## YOUR GOAL
Each line from the one containing "You are a GUI" through the end of the entries below must be output exactly; no other line belongs.

Stored data entries
--------

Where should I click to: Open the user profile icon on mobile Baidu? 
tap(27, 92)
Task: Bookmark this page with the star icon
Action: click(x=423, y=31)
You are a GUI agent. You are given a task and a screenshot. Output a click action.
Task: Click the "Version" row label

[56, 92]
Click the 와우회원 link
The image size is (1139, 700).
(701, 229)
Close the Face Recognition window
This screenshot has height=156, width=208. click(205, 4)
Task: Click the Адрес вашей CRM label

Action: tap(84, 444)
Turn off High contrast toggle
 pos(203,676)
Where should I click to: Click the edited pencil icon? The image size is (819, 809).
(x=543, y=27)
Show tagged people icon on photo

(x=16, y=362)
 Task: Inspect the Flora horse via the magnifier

--------

## PROBLEM SOLUTION
You are a GUI agent. You are given a task and a screenshot. Output a click action.
Task: Click the "Version" row label

[56, 92]
Click the 와우회원 link
The image size is (1139, 700).
(701, 229)
Close the Face Recognition window
This screenshot has height=156, width=208. click(205, 4)
Task: Click the Адрес вашей CRM label

Action: tap(84, 444)
Turn off High contrast toggle
 pos(203,676)
Where should I click to: Click the edited pencil icon? The image size is (819, 809).
(x=543, y=27)
Show tagged people icon on photo

(x=16, y=362)
 Task: Inspect the Flora horse via the magnifier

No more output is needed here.